§ Problem details: Scan the records for "will". Show the matching lines.

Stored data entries
___
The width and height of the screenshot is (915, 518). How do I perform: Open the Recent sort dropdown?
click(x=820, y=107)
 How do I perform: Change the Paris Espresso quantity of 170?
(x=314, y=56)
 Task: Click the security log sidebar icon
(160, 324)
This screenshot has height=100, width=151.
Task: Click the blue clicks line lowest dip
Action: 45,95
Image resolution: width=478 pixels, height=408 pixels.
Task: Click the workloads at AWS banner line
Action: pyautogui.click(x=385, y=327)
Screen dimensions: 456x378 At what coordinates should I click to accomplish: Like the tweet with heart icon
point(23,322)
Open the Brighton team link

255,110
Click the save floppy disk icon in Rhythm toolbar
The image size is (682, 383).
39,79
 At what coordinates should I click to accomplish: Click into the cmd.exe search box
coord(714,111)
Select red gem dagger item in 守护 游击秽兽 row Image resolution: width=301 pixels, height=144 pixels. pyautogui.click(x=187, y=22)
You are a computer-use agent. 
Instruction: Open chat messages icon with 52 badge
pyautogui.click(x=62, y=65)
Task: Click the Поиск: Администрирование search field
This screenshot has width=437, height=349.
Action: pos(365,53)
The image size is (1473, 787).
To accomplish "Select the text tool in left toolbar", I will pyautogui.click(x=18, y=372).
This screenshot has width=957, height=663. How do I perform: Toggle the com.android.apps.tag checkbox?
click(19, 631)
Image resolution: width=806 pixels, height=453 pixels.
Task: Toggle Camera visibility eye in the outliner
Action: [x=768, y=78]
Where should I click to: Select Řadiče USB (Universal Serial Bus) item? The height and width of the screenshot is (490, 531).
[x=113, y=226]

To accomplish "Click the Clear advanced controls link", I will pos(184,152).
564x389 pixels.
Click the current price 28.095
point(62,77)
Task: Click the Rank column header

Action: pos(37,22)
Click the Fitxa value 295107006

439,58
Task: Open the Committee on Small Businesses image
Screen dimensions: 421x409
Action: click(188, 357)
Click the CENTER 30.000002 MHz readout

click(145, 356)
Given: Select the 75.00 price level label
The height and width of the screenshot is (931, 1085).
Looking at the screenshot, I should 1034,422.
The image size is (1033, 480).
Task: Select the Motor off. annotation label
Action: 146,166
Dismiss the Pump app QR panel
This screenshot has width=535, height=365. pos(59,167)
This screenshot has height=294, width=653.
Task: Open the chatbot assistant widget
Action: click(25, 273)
___
§ Result:
To accomplish "Select the text tool in left toolbar", I will pyautogui.click(x=18, y=372).
To accomplish "Click the Clear advanced controls link", I will pos(184,152).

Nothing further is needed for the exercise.